To be honest, soy beverage has always been an alternative for those who can’t consume milk, and it remains the most nutritious of the fakes. But the proliferation of fake imitations is now just completely out of control, and most of these beverages aren’t much more than water, flavor and additives.
Danone is using “artificial intelligence” to redesign its imitation products. This global giant takes the lazy and perverse path of stealing not only milk’s name through misleading advertising, it is using a former real milk advertising campaign to promote an imitation product.
Danone is packaging Silk’s fake imitations in red and white cartons to resemble whole milk in the supermarket dairy case, and even adding the words ‘whole’ or ‘whole fat’ under the brand name to make consumers THINK it’s the whole milk more people are turning to.
In 2019, Danone even trademarked the phrase and artwork for its imitation beverage: “Silk – the original nutrition powerhouse”.
Silk? Original? Nutrition Powerhouse? Give me a break!
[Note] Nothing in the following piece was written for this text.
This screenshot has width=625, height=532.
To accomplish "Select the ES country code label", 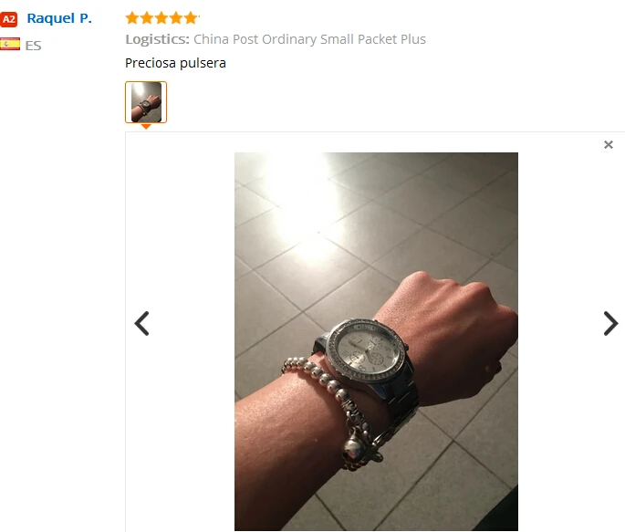I will tap(33, 46).
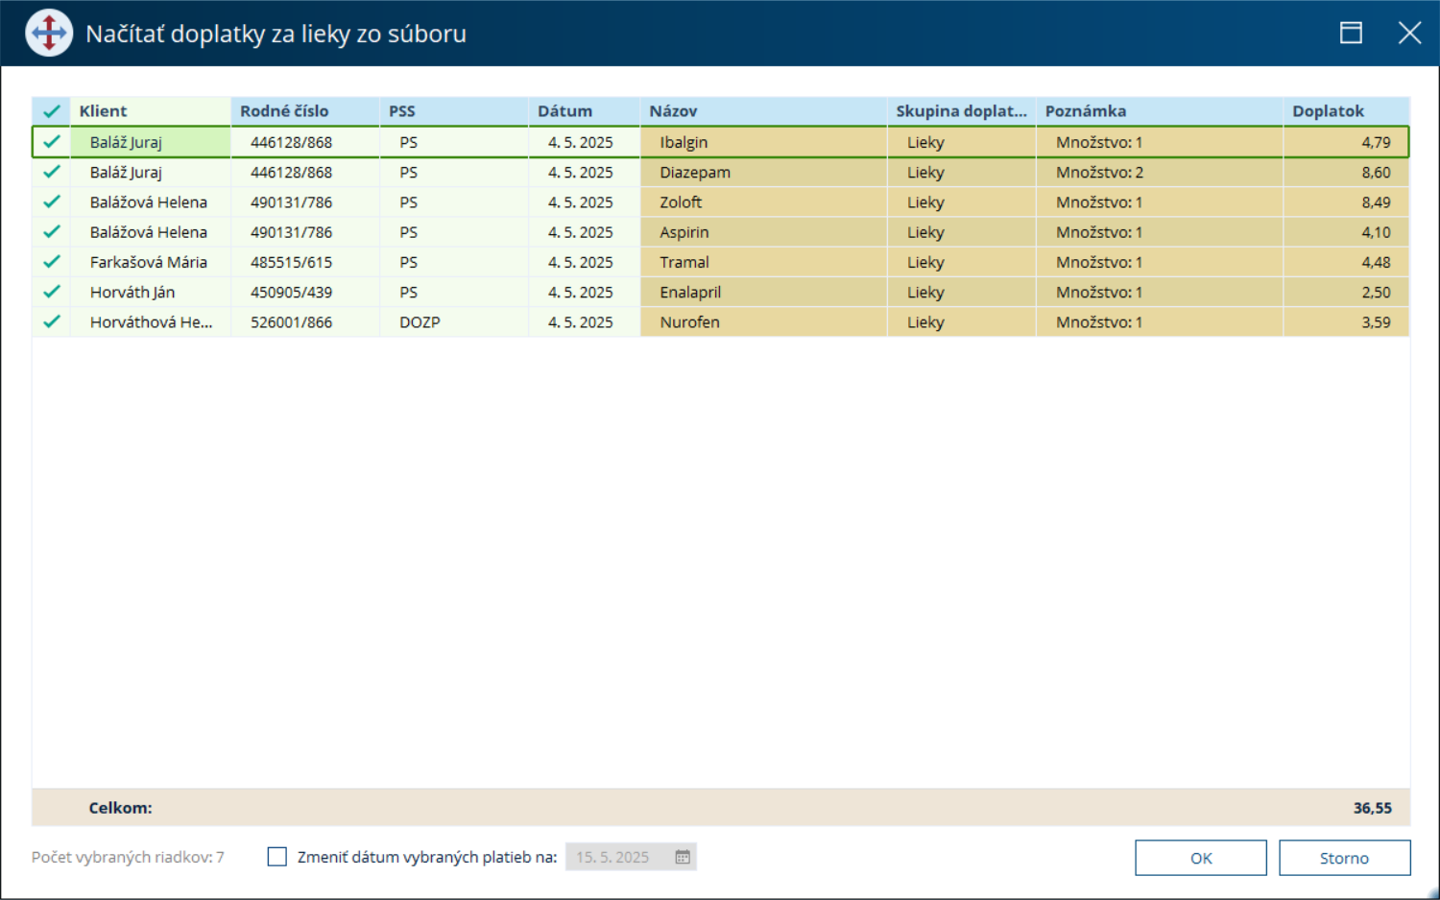Click the Skupina doplatku column header
Screen dimensions: 1440x900
tap(962, 111)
Danone is thumbing its nose at dairy farmers and using “sustainability” as the virtue signal to get away with these perversions.
In fact, I got a text message from a farmer this week who caught the tail end of a Today Show spot on television, where they interviewed the Danone Silk models, wearing Nextmilk mustaches like their celebrity mothers or fathers did years ago in the Got Milk campaign.
This farmer thought actor John Travolta was going to do a Got Milk mustache campaign. But no, Danone hired his daughter to do a Silk NextMilk mustache campaign. Even the Today Show headline called it a ‘new milk campaign’ and highlighted the way the FDA draft guidance makes it all possible.
No one was there to talk about the nutritional differences or to talk about real milk.
Americans are being misled, dairy farmers are being thrown under the bus, and children are being deprived, while government agencies facilitate, and checkoff organizations twiddle their thumbs or say their hands are tied.
We are thankful there are champions in the United States Congress who have introduced legislation to try to turn these circumstances around. We are thankful that Pennsylvania lawmakers are working on resolutions to file with federal government agencies on these proposed rules.
We are thankful for people like dairy producer and country singer Stephanie Nash of Tennessee who was interviewed on the Fox Business channel about the FDA guidance. She put it straight: ‘Milk comes from cows, not a lab.’
This is going to require all of us to get involved.
Here’s what you can do:
Call your Senators and Representatives and ask them to cosponsor the Dairy Pride Act and Whole Milk for Healthy Kids Act.
Call your state lawmakers and ask them to pass resolutions in support of whole and 2% flavored and unflavored milk options in schools and then formally file those resolutions on the open USDA proposed rules docket.
Sign and promote others to sign the Whole Milk in Schools petition at https://www.change.org/p/bring-whole-milk-back-to-schools
Write a brief public comment and urge others to comment by April 10 on the USDA school nutrition proposed rule that would limit flavored milk in schools. Simply tell USDA our children need the nutrition whole milk provides, so school meals should include the options of whole and 2% unflavored and flavored milk. Comment on that docket at link https://www.regulations.gov/commenton/FNS-2022-0043-0001
Write a brief public comment and urge others to comment by April 24 to the FDA to stop allowing beverages that aren’t milk to be labeled as milk. Comment on that docket at https://www.regulations.gov/commenton/FDA-2023-D-0451-0002
And stay tuned on how to get involved as the next round of USDA Dietary Guidelines Advisory Committee deliberations recently got underway. The stage is already set for more demonization of milkfat and abuse of milk’s integrity there as well.
This abuse of milk cannot stand. It’s going to be up to us — the grassroots farmers and citizens — to stand in the gap for what is right.